Collection entries:
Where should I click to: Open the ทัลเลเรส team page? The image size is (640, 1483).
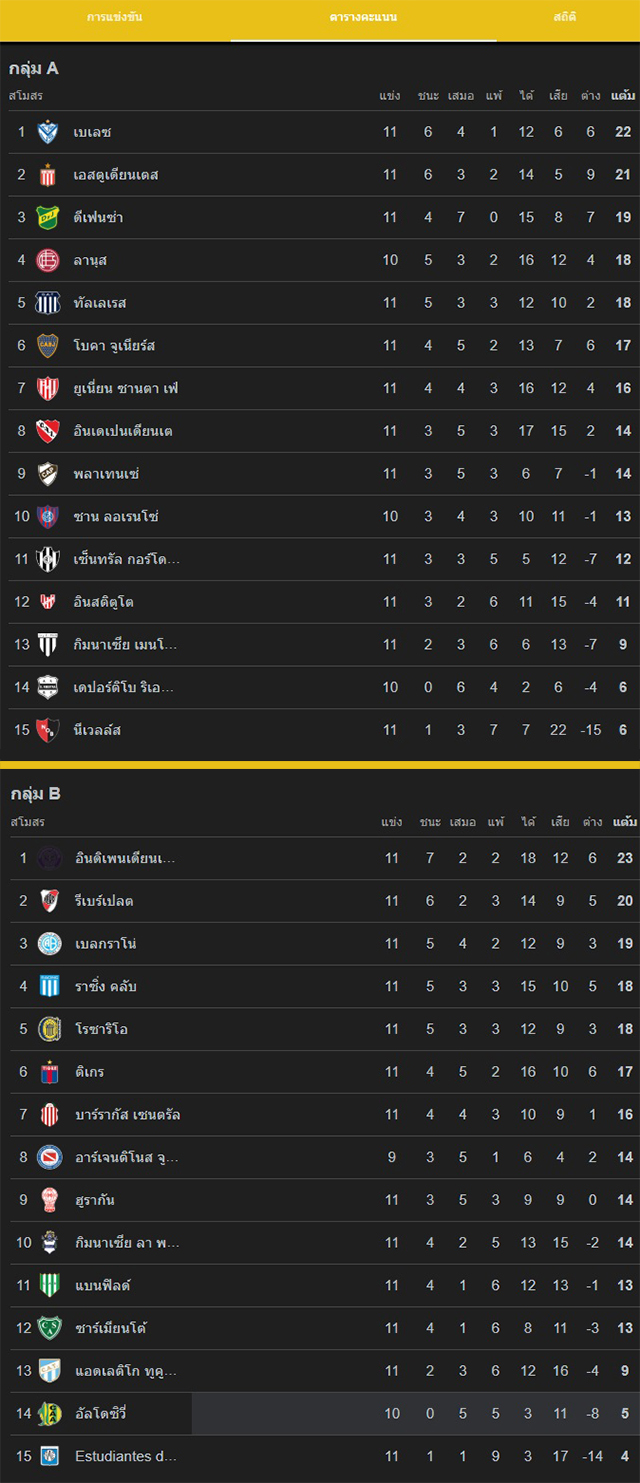pos(100,303)
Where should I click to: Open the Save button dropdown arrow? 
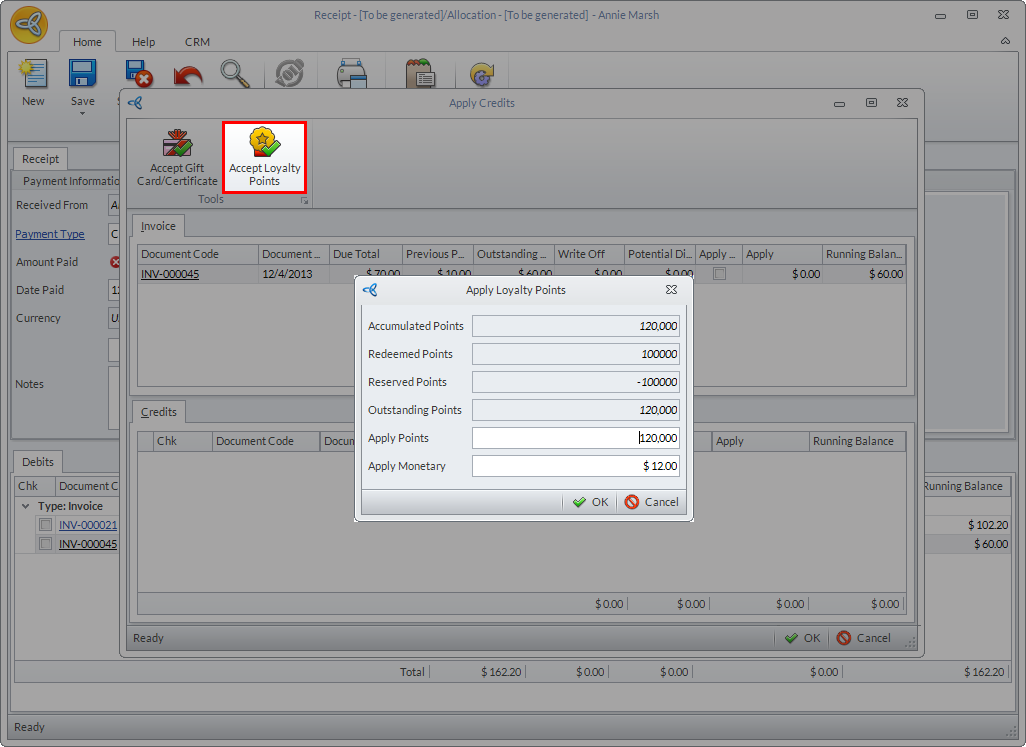pyautogui.click(x=82, y=113)
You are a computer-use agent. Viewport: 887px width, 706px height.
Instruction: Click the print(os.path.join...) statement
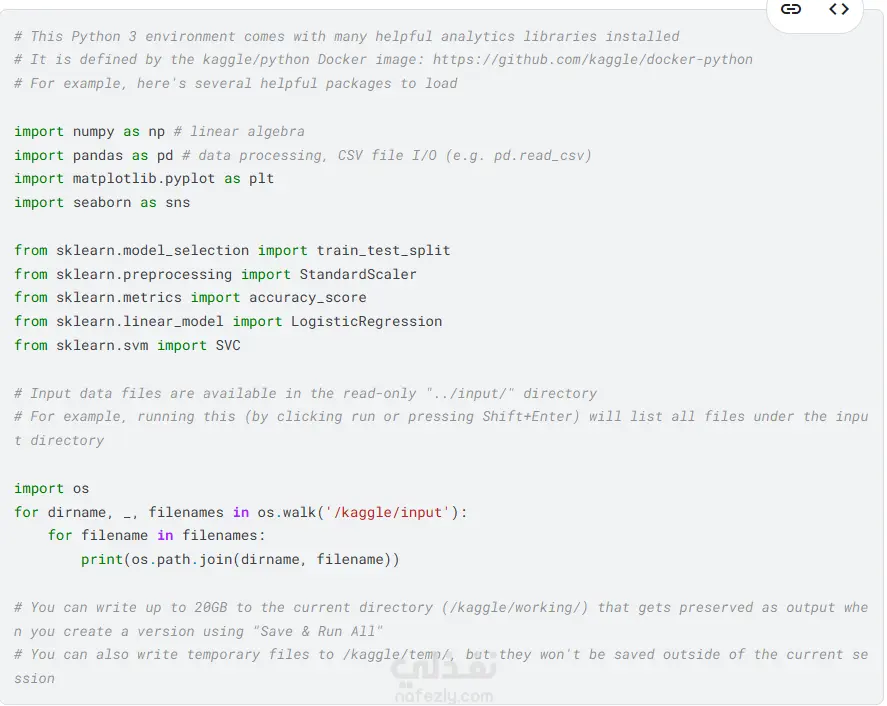click(240, 560)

* WHAT TO WORK ON: Take the line containing "You are a computer-use" and every line after it to the end of the records, and restate them verbatim, with no pictures.

* EXERCISE RESPONSE:
You are a computer-use agent. Viewport: 887px width, 706px height.
Instruction: Click the print(os.path.join...) statement
click(240, 560)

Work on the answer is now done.